By JONG-HEON LEE, UPI Business Correspondent   |   Oct. 21, 2003 at 11:32 AM
SEOUL, Oct. 21 (UPI) -- South Korean businesses are gearing up for post-war reconstruction projects in Iraq, encouraged by a government decision to send more troops to the Middle East country.

Seoul's business leaders and analysts welcome the decision as a move to open the door to lucrative projects for rehabilitation of Iraq, with estimates reaching up to 100 trillion won ($85 billion). The country's construction and high-tech firms, in particular, expect huge benefits from "the new Middle East boom."

But some economists voice concerns that Seoul's military support for the U.S.-led operation in Iraq may trigger a hostile response from the Middle East and hurt trade with the South Korean major export market.

Finance-Economy Minister Kim Jin-pyo said the troops dispatch would benefit South Korea's economy by reassuring investors about a solid alliance between Washington and Seoul.

The central Bank of Korea also said that South Korea's participation in the U.S.-led operation in Iraq would greatly improve its relations with American investors, which can revitalize the inflow of foreign investments, which has been sluggish throughout this year.

The country's main stock market rebounded 1.13 percent on Monday with the news of troop dispatch plan unveiled over the weekend. Construction shares registered five-percent-range rises thanks to favorable expectations following the government decision.

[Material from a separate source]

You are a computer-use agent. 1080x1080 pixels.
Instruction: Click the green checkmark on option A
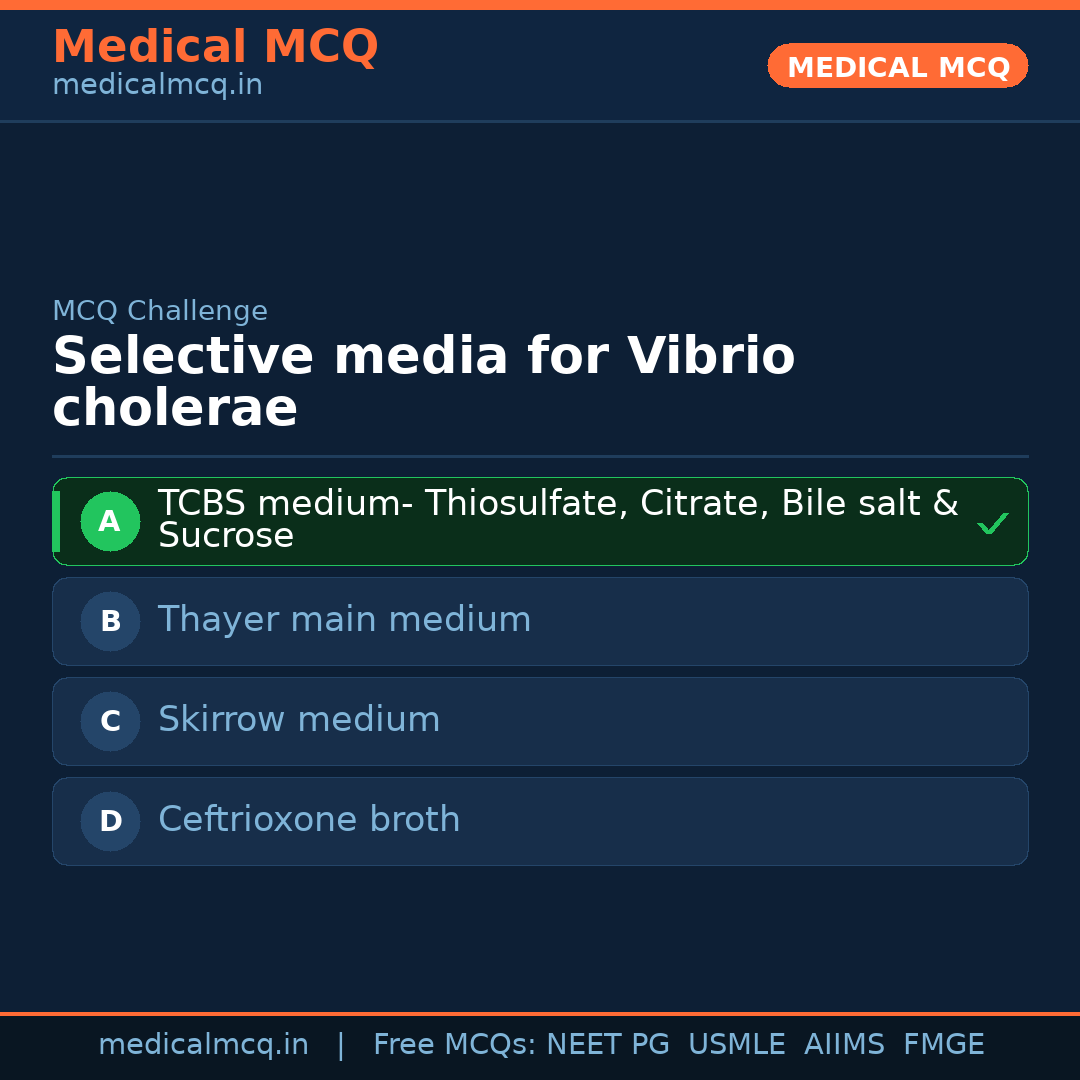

"Given that over 40 percent of the local stock market is foreign-owned, friendly relations with foreign investors will surely help the local economy," said Kim Yong-churl, a Korea University professor.

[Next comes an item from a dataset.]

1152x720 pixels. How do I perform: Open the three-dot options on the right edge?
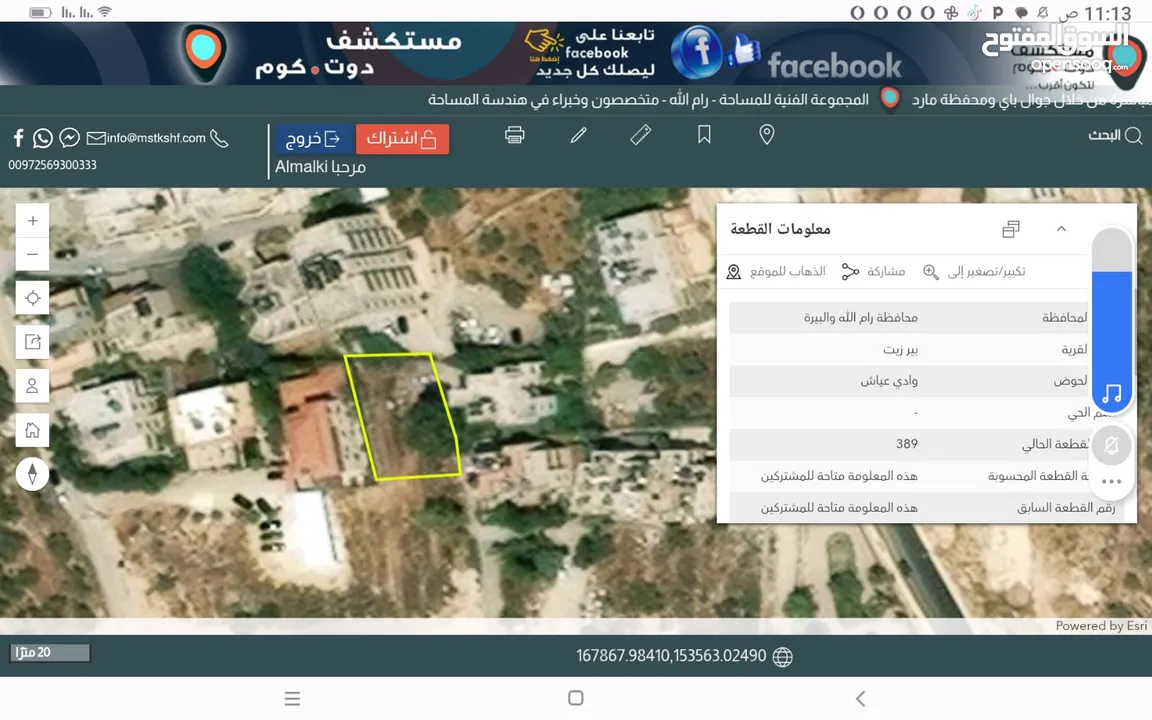pyautogui.click(x=1112, y=482)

Lee Keun-mo, an economist at Good Morning Shinhan Securities, said Seoul's compliance with the U.S. request for troops would also ease trade disputes between the two countries.

The South Korean economy, the world's 12th-largest, has suffered from the geopolitical risk due to North Korea's nuclear and missile ambitions and a strong wave of anti-American sentiment.

South Korea pledged to deploy up to 10,000 combat troops and military engineers to Iraq and donate $200 million for post-war reconstruction.

Seoul officials said the decision to send troops was in their country's "national interest" citing stronger ties with the United States are vital for peace on the Korean peninsula and for a long-awaited revival of South Korea's export-dependent economy.

The Federation of Korean Industries, the lobbying arm for large conglomerates, welcomed the troop dispatch decision, saying it would help boost the image and credibility of South Korea in the United States. "The troop dispatch decision was inevitable for South Korea in light of its huge economic benefits," it said in a statement.

The government pledged to make a series of measures for local business to make aggressive inroads into the Iraqi market. "We plan to invite some 60 companies from Iraq and Middle East nations to Seoul as part of efforts to make inroads there," said Park Bong-kyu, a trade chief at the commercial ministry.

"South Korea's exports to the country are expected to reach $300 million within one or two years after U.N.-imposed economic sanctions against it were lifted," said Bae Chang-heon, an official at the state-run trade-promotion agency KOTRA. South Korea-Iraq trade volume last year posted $124 million, divided into $86 million exports and $38 million imports, but direct exports fell noticeably after the Iraq war.

"South Korean builders are also expected to win about $1 billion worth of construction orders in Iraq," he said. For now, only three South Korean firms are doing business in Iraq, including Daewoo International and Hyundai Engineering and Construction.

The prime beneficiary of troop dispatch would be Hyundai Engineering and other local builders, which are seeking to retrieve more than $1.27 billion worth of overdue bills from the Iraqi government. Hyundai Engineering was preparing for a new lawsuit in Britain in an effort to secure $1.1 billion payment from Iraq.

Hyundai Engineering's financial troubles began in 1991 when U.N.-imposed economic sanctions in the wake of the Gulf War led to the freezing of all Iraq-related credit and debts. At that time, Hyundai Engineering was involved in 16 construction projects in Iraq. Its uncollected Iraqi payments now stand at $1.1 billion dollars, including interest.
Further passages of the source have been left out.